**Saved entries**

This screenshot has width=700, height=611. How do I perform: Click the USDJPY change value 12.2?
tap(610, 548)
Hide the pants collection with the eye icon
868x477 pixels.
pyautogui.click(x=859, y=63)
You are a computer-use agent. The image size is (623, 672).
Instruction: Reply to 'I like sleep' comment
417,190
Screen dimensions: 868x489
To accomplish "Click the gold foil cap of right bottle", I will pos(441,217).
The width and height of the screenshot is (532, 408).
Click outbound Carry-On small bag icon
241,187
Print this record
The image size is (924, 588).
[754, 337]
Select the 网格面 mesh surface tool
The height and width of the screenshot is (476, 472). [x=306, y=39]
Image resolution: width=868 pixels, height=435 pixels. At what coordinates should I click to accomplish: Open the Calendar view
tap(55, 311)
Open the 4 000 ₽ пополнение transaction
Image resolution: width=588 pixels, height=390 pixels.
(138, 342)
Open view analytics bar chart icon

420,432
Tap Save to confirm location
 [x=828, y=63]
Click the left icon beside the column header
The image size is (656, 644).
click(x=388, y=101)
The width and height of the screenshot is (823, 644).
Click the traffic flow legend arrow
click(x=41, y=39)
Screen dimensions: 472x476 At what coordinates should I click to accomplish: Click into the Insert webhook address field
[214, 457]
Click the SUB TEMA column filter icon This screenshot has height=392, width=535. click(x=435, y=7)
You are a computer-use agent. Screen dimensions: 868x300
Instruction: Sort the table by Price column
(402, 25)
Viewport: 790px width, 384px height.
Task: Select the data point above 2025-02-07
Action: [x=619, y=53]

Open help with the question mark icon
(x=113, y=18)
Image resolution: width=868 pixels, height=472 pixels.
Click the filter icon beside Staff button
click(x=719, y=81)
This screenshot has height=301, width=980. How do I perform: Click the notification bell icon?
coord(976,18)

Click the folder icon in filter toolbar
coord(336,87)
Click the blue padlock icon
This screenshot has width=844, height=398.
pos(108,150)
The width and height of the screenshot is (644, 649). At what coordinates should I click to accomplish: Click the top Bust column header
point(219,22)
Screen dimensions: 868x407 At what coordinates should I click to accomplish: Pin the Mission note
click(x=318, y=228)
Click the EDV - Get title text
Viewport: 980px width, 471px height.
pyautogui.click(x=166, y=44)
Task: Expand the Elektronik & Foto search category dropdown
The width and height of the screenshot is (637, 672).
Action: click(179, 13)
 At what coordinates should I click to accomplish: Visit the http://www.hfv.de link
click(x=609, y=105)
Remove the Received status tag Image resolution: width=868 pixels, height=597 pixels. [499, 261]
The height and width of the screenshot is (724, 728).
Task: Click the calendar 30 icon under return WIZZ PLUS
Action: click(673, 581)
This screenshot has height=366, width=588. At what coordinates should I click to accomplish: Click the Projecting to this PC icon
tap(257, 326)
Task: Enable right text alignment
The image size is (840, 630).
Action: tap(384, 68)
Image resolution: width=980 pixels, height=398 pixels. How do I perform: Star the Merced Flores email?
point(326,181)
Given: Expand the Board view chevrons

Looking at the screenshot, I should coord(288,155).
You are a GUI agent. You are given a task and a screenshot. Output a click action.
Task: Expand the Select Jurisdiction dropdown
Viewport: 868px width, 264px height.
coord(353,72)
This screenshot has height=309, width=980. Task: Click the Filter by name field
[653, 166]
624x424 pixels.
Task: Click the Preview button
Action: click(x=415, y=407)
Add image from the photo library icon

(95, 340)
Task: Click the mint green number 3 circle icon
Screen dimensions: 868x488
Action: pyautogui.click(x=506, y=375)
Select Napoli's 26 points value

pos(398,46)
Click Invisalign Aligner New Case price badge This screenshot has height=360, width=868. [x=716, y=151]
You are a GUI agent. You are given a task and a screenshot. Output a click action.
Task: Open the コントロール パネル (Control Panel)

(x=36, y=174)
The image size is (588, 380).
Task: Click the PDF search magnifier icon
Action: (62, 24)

**Problem details**
Every record must be given again exactly as it was written.

**Exercise result**
This screenshot has width=700, height=611. How do I perform: Click the USDJPY change value 12.2?
tap(610, 548)
Hide the pants collection with the eye icon
868x477 pixels.
pyautogui.click(x=859, y=63)
You are a computer-use agent. The image size is (623, 672).
Instruction: Reply to 'I like sleep' comment
417,190
Screen dimensions: 868x489
To accomplish "Click the gold foil cap of right bottle", I will pos(441,217).
The width and height of the screenshot is (532, 408).
Click outbound Carry-On small bag icon
241,187
Print this record
The image size is (924, 588).
[754, 337]
Select the 网格面 mesh surface tool
The height and width of the screenshot is (476, 472). [x=306, y=39]
Image resolution: width=868 pixels, height=435 pixels. At what coordinates should I click to accomplish: Open the Calendar view
tap(55, 311)
Open the 4 000 ₽ пополнение transaction
Image resolution: width=588 pixels, height=390 pixels.
(138, 342)
Open view analytics bar chart icon

420,432
Tap Save to confirm location
 [x=828, y=63]
Click the left icon beside the column header
The image size is (656, 644).
click(x=388, y=101)
The width and height of the screenshot is (823, 644).
Click the traffic flow legend arrow
click(x=41, y=39)
Screen dimensions: 472x476 At what coordinates should I click to accomplish: Click into the Insert webhook address field
[214, 457]
Click the SUB TEMA column filter icon This screenshot has height=392, width=535. click(x=435, y=7)
You are a computer-use agent. Screen dimensions: 868x300
Instruction: Sort the table by Price column
(402, 25)
Viewport: 790px width, 384px height.
Task: Select the data point above 2025-02-07
Action: [x=619, y=53]

Open help with the question mark icon
(x=113, y=18)
Image resolution: width=868 pixels, height=472 pixels.
Click the filter icon beside Staff button
click(x=719, y=81)
This screenshot has height=301, width=980. How do I perform: Click the notification bell icon?
coord(976,18)

Click the folder icon in filter toolbar
coord(336,87)
Click the blue padlock icon
This screenshot has width=844, height=398.
pos(108,150)
The width and height of the screenshot is (644, 649). At what coordinates should I click to accomplish: Click the top Bust column header
point(219,22)
Screen dimensions: 868x407 At what coordinates should I click to accomplish: Pin the Mission note
click(x=318, y=228)
Click the EDV - Get title text
Viewport: 980px width, 471px height.
pyautogui.click(x=166, y=44)
Task: Expand the Elektronik & Foto search category dropdown
The width and height of the screenshot is (637, 672).
Action: click(179, 13)
 At what coordinates should I click to accomplish: Visit the http://www.hfv.de link
click(x=609, y=105)
Remove the Received status tag Image resolution: width=868 pixels, height=597 pixels. [499, 261]
The height and width of the screenshot is (724, 728).
Task: Click the calendar 30 icon under return WIZZ PLUS
Action: click(673, 581)
This screenshot has height=366, width=588. At what coordinates should I click to accomplish: Click the Projecting to this PC icon
tap(257, 326)
Task: Enable right text alignment
The image size is (840, 630).
Action: tap(384, 68)
Image resolution: width=980 pixels, height=398 pixels. How do I perform: Star the Merced Flores email?
point(326,181)
Given: Expand the Board view chevrons

Looking at the screenshot, I should coord(288,155).
You are a GUI agent. You are given a task and a screenshot. Output a click action.
Task: Expand the Select Jurisdiction dropdown
Viewport: 868px width, 264px height.
coord(353,72)
This screenshot has height=309, width=980. Task: Click the Filter by name field
[653, 166]
624x424 pixels.
Task: Click the Preview button
Action: click(x=415, y=407)
Add image from the photo library icon

(95, 340)
Task: Click the mint green number 3 circle icon
Screen dimensions: 868x488
Action: pyautogui.click(x=506, y=375)
Select Napoli's 26 points value

pos(398,46)
Click Invisalign Aligner New Case price badge This screenshot has height=360, width=868. [x=716, y=151]
You are a GUI agent. You are given a task and a screenshot. Output a click action.
Task: Open the コントロール パネル (Control Panel)

(x=36, y=174)
The image size is (588, 380).
Task: Click the PDF search magnifier icon
Action: (62, 24)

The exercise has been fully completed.